Unit Trusts were introduced to Sri Lanka in 1991 and began with only balanced equity schemes; today, unit trusts give investors the option to invest in government and corporate securities, money market instruments and trust certificates against a selected pool of financial assets. This enables investors to select appropriate schemes to meet their respective personal investment goals. Currently, there are approximately 17 such schemes managed by the unit trust providers with over seven billion rupees under management.

Listed Units
Unit trust companies hope to offer many more products and schemes to enable the people of Sri Lanka to invest their money in various types of assets in order to improve their return on investment. It is also anticipated to create more stock exchange listed funds to facilitate easier access by investors to units through stock broking companies.

In a recent market study, it has been found that the public had little understanding of unit trusts and as a result do not invest their savings in this risk-return managed investment option. Very often the money is held in traditional saving schemes or in real assets. It is important to look at the long-term needs of investors and balance their investments to face financial requirements for educational needs of children, retirement, and for unforeseen events in the future. Unit trusts provide an alternate method of investing to meet those financial needs, by investing in high yielding securities such as stocks, treasury and corporate securities, trust certificates etc whilst managing risk through adequate diversification.

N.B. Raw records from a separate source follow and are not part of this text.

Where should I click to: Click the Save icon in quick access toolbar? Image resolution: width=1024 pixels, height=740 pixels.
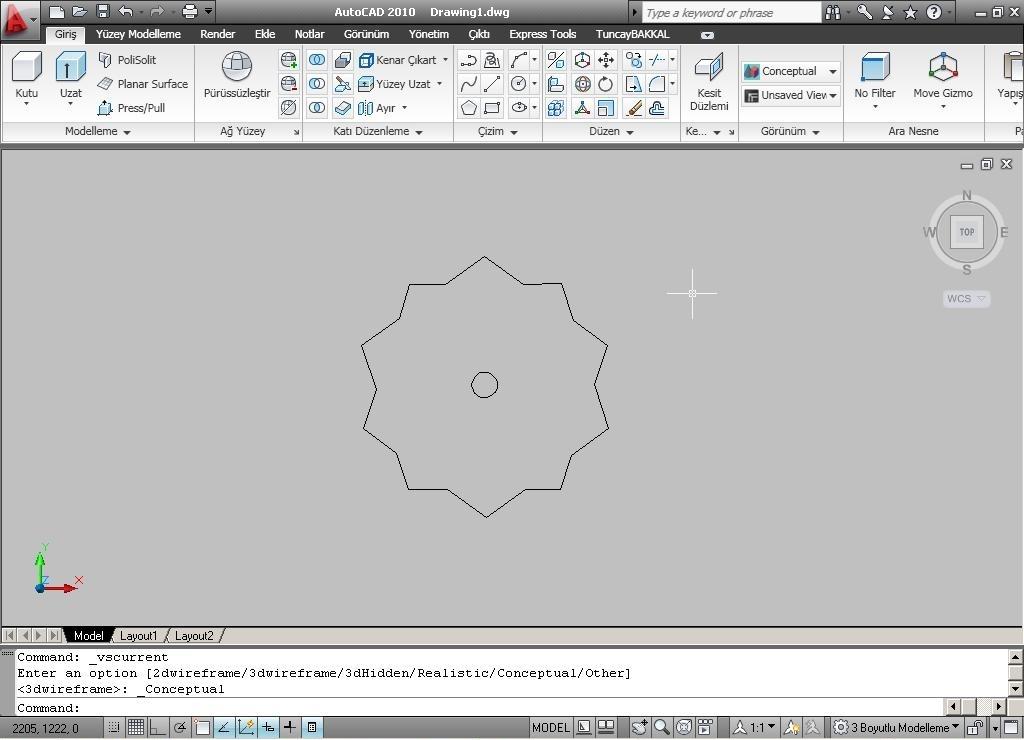point(102,12)
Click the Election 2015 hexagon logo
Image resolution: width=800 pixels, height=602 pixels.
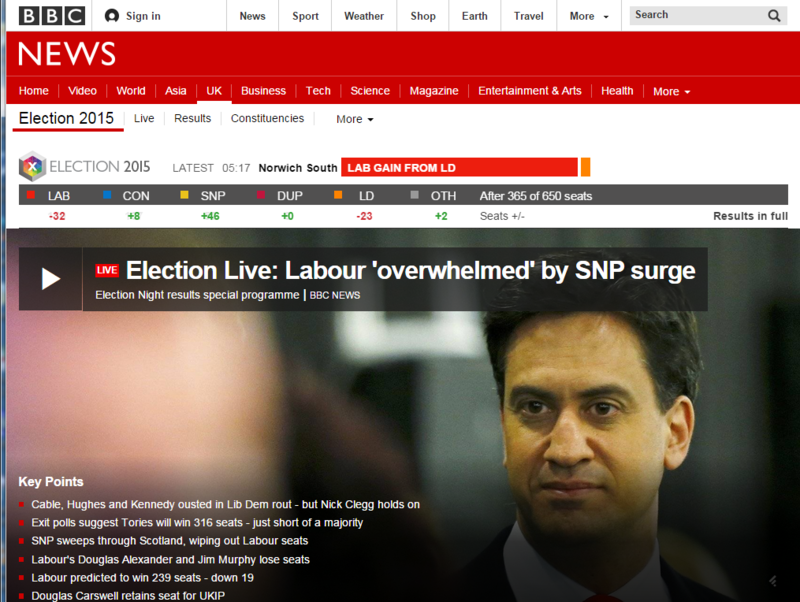[x=32, y=166]
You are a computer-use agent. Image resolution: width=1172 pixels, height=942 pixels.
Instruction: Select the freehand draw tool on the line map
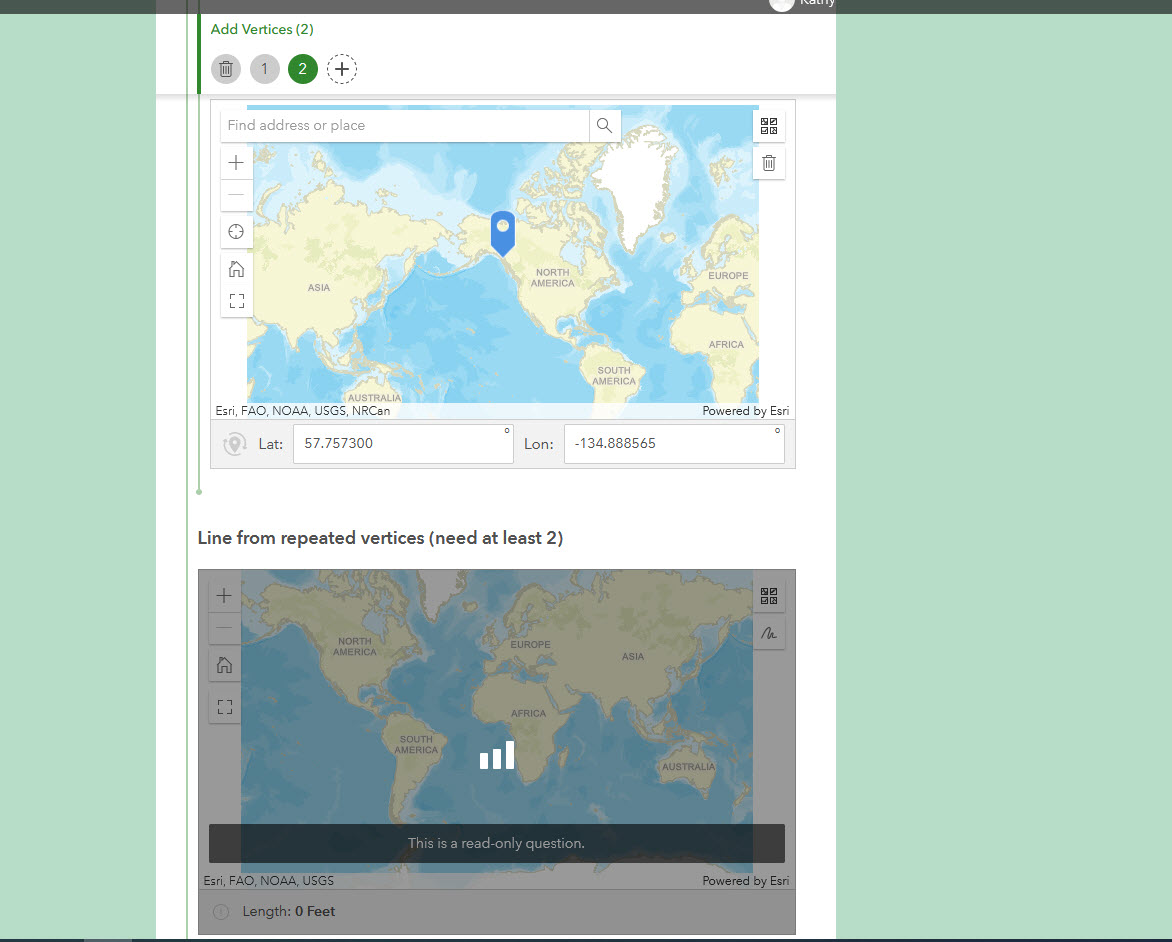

Prudently Managed Investments
Unit trust managers select investments prudently and stay within the regulatory guidelines for the industry to ensure safety of investments, while optimizing returns to investors. Market interest rates were higher in this period and helped fixed income investors to generate better returns in a highly inflationary environment. “Unit Trust funds which invested in pure fixed income instruments such as government securities, corporate debt, and trust certificates paid good returns to investors while providing capital protection. Investors in Unit Trusts can enjoy professional management at low cost and other benefits such as liquidity, tax advantages and diversification of investments. It is an appropriate investment for retail investors, professionals and others who have no time to manage money on their own and for institutional investors looking to enhance their tax adjusted returns.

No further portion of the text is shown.